Haley discussed that mandate alongside her policy positions after citing a Wall Street Journal poll that showed her with a 51% to 34% lead over President Joe Biden.
“That’s a mandate to say ‘no more spending and getting our economy back on track’, that’s a mandate to get our kids reading again, that’s a mandate to secure the borders once and for all, that’s a mandate to make sure we have law and order back in this country and that’s a mandate for a strong America that makes every one of us proud,” Haley said to a full crowd in the Story County fairgrounds community center basement.
Term limits pledge
Haley referred to the Senate as the “most privileged nursing home in the country” and said she would offer a “Haley term limits pledge” for Congressional candidates to sign so voters would know where they stand before election day.
“Either they sign it or they don’t sign it, but I’m going to give you all that information so that you know before you vote, who was for term limits, and who was against term limits, and we will keep doing that until we can get them to vote,” Haley said.
Foreign policy
On foreign policy, the former U.N. ambassador said each situation can be taken on individually and told the audience that Congress is lying by saying they have to choose between supporting Ukraine or Israel.

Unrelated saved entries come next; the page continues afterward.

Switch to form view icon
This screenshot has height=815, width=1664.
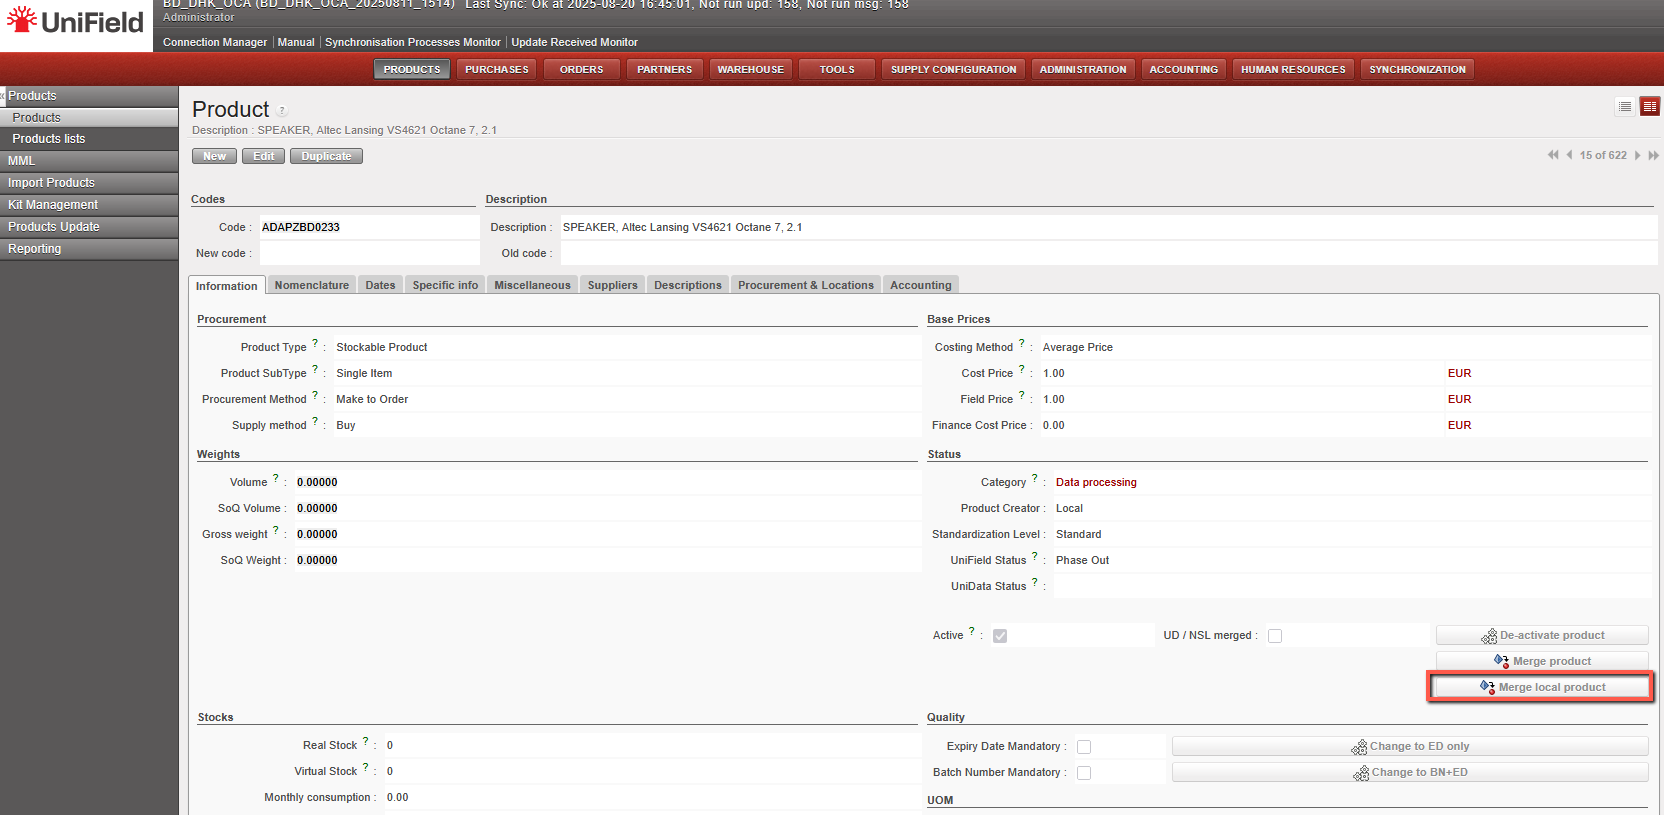(1649, 106)
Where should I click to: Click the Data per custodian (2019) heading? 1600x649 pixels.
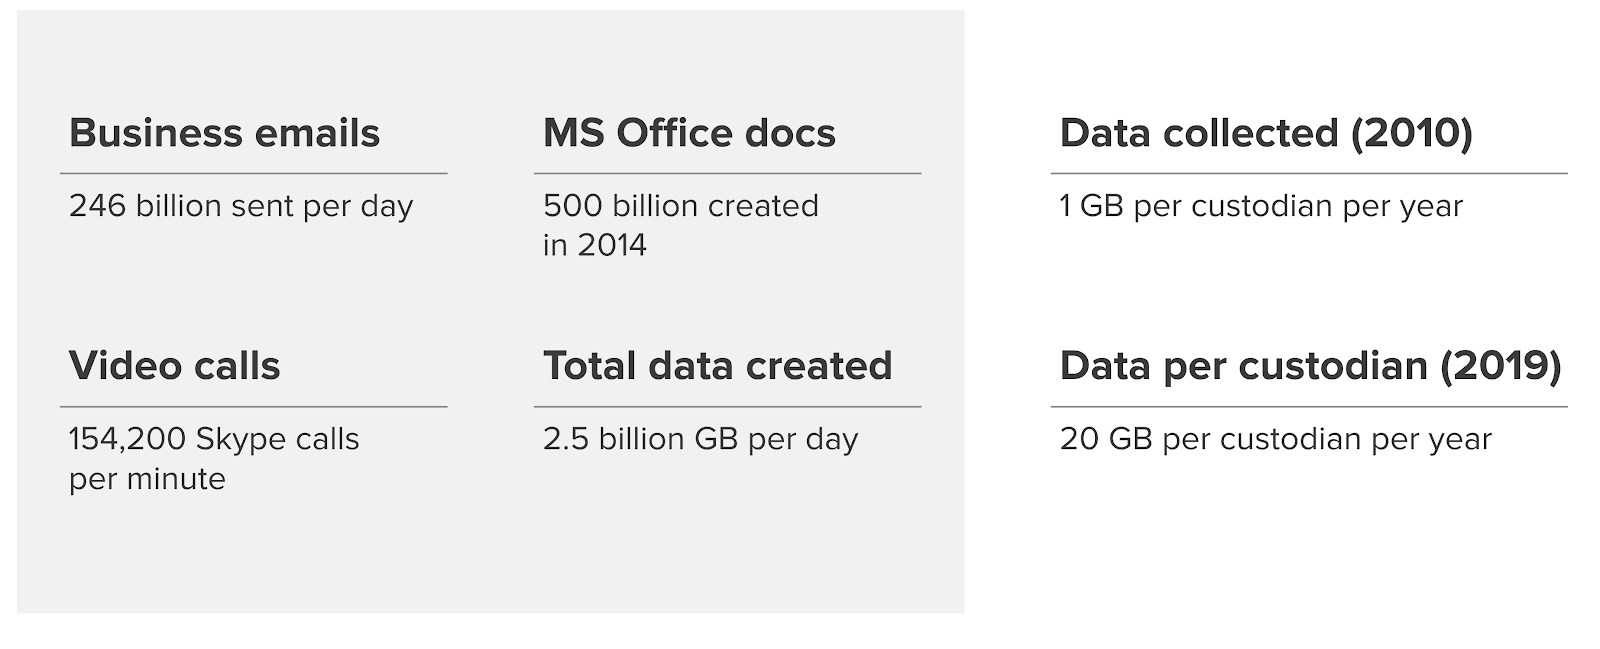(1310, 366)
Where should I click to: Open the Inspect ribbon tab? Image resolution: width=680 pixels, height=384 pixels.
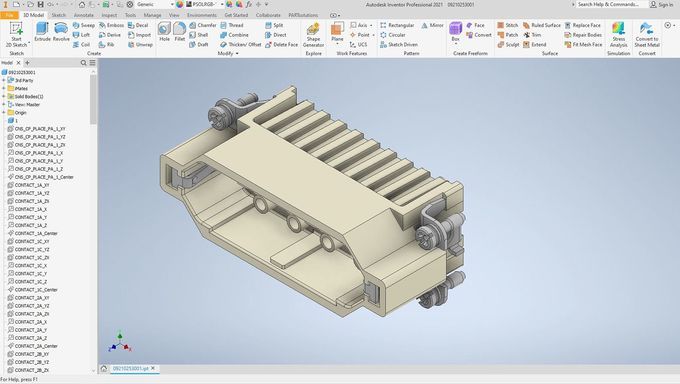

“The world is on fire and that’s not exaggerating. You’ve got a war in Europe. You’ve got a war in the Middle East. You got North Korea, [which] just tested an intercontinental ballistic missile. You got China on the march. But make no mistake, none of that would have happened had we not had that debacle in Afghanistan,” Haley said.
Haley pledged to no longer give foreign aid to “countries that hate America” as president and also said kids in America need to “know how to love America” and say the Pledge of Allegiance at the start of every school day.
“The only way we’re going to get this right is if we stop this national self-loathing that’s taken over our country; the idea that people say America’s bad or rotten or racist,” Haley said. “I was elected the first female minority governor in history. America is not racist, we’re blessed.”
TikTok has become a focal point of the 2024 Republican campaign with several major candidates calling for a nationwide ban a year after Gov. Kim Reynolds announced the app would be banned on all governmental devices. Haley said one of the reasons she wants to ban TikTok is because of the “pro-Hamas reels,” seemingly referring to TikTok and not Instagram reels, after the attacks on Oct. 7.
Haley accredited Osama Bin Laden’s “Letter to America” going viral on TikTok to “foreign adversaries” and said all social media platforms should disclose their algorithms and “what they are doing with foreign bots.”
“I will fight for freedom of speech of Americans,” Haley said. “I am not going to fight for freedom of speech for Hamas or Iran or Russia or China and that’s what’s happening right now.”
Personal connection on the campaign trail
Sammy York, a sophomore in management, is a first-time caucusgoer and said she is not committed to any candidate but appreciated Haley taking time to talk with those in attendance individually.
“I thought it was so cool,” York said. “This was my first time seeing someone speak, so I just thought it was awesome that I was there and I got to meet her too and that she takes the time to talk to you.”
Haley said small businesses are the “heartbeat of our economy” and advocated for making small business tax cuts permanent which York said “really touched” her because her family’s income is reliant upon small businesses.
“My dad does commercial real estate and a lot of his job is helping small businesses find a place to start their business or a building to like put in maybe a smaller franchise or something like that,” York said. “I thought it was really cool that she really like supports all that.”